● **What the exercise asks**
Once the line holding "This screenshot has width=951, height=509." is found in the listing below, write it out and each later line exactly, up to and including the one holding "Click the Datum".
*** Data excerpts ***
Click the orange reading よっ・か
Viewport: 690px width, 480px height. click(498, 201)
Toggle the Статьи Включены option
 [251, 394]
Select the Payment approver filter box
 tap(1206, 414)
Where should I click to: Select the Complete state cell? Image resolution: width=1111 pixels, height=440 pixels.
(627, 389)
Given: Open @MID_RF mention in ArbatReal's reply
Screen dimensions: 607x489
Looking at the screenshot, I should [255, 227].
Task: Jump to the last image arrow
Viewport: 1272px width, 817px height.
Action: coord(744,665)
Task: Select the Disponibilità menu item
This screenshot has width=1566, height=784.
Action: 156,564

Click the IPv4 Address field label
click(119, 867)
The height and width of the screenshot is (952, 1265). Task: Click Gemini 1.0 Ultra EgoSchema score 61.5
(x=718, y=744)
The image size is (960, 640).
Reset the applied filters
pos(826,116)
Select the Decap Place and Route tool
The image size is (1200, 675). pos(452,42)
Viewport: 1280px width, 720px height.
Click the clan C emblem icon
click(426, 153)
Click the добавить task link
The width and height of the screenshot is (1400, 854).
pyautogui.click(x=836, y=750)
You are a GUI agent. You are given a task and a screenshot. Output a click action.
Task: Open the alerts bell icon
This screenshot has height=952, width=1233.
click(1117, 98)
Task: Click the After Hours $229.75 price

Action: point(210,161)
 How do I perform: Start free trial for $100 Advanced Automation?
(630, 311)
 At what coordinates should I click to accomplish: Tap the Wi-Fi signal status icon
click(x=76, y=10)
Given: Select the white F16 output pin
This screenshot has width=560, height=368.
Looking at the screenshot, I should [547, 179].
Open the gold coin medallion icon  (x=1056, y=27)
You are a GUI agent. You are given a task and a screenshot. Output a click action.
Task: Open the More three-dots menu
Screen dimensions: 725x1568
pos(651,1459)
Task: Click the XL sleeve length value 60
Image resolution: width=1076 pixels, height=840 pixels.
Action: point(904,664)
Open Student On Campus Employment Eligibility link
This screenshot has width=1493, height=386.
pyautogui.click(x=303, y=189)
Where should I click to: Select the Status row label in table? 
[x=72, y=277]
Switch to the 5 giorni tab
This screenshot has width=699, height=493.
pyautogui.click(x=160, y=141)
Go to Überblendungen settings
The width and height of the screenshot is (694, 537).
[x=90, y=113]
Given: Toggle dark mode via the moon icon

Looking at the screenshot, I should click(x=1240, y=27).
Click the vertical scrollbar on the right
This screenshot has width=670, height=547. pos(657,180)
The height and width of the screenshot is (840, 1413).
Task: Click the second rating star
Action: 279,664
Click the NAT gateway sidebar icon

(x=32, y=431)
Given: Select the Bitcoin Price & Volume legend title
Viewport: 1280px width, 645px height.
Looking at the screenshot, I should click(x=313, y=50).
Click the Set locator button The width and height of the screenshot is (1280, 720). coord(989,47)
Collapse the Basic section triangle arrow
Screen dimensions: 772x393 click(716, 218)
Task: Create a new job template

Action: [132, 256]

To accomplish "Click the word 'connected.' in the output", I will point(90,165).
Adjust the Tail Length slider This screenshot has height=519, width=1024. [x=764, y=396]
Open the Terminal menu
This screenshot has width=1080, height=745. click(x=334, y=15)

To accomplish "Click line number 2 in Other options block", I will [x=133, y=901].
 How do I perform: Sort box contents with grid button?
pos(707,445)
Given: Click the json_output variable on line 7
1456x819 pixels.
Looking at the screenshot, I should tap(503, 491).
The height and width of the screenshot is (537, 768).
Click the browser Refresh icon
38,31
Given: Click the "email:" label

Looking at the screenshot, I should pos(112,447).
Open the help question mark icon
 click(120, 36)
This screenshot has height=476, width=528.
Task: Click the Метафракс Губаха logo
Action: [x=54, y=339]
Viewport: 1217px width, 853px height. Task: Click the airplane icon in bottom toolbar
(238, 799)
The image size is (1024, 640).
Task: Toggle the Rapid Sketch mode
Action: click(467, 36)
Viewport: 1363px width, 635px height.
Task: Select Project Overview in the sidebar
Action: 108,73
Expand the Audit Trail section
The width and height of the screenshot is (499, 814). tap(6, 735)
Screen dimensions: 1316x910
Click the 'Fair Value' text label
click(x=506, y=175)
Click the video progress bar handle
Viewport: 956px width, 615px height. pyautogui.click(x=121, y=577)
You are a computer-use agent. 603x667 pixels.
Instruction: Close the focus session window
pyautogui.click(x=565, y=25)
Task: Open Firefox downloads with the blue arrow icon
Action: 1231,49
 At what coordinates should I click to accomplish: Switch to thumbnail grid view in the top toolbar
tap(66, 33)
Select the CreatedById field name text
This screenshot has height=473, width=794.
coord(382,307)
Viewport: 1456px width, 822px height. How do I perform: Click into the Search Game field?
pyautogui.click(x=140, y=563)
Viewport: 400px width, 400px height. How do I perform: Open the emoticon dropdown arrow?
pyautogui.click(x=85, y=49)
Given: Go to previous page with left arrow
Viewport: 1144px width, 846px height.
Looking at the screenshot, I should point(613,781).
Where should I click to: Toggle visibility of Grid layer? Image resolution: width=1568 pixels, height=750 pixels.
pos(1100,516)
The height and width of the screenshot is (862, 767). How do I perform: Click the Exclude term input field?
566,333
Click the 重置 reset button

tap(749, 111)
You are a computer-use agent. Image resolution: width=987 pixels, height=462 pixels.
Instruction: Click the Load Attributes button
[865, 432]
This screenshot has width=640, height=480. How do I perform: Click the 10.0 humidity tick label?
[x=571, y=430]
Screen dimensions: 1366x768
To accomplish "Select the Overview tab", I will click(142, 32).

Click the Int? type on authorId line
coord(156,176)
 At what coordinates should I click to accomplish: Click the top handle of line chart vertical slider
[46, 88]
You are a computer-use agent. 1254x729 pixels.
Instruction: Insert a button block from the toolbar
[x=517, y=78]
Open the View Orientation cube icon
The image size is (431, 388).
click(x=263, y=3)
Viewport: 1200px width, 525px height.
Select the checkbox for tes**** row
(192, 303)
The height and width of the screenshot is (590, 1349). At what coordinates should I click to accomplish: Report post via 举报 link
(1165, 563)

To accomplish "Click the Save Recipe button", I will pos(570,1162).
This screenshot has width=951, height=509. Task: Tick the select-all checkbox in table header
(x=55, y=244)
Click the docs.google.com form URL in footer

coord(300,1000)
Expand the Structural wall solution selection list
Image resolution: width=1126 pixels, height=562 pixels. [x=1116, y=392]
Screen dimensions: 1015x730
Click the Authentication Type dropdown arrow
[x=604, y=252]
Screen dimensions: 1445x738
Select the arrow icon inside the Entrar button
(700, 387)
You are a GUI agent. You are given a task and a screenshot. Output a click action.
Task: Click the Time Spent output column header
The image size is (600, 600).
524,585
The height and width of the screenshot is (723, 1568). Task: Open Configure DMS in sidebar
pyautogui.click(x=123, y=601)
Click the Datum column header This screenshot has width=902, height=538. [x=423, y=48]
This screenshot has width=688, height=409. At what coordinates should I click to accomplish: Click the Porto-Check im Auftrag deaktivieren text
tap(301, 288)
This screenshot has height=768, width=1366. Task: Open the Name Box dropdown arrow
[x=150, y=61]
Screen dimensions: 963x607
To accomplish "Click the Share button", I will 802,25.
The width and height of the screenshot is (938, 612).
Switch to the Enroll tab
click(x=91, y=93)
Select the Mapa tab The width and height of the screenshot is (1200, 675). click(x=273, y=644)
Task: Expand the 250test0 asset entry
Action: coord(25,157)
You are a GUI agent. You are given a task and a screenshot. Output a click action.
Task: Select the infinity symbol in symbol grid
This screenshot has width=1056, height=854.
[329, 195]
*** End of Data excerpts ***
● **Problem solution**
This screenshot has width=951, height=509. Task: Tick the select-all checkbox in table header
(x=55, y=244)
Click the docs.google.com form URL in footer

coord(300,1000)
Expand the Structural wall solution selection list
Image resolution: width=1126 pixels, height=562 pixels. [x=1116, y=392]
Screen dimensions: 1015x730
Click the Authentication Type dropdown arrow
[x=604, y=252]
Screen dimensions: 1445x738
Select the arrow icon inside the Entrar button
(700, 387)
You are a GUI agent. You are given a task and a screenshot. Output a click action.
Task: Click the Time Spent output column header
The image size is (600, 600).
524,585
The height and width of the screenshot is (723, 1568). Task: Open Configure DMS in sidebar
pyautogui.click(x=123, y=601)
Click the Datum column header This screenshot has width=902, height=538. [x=423, y=48]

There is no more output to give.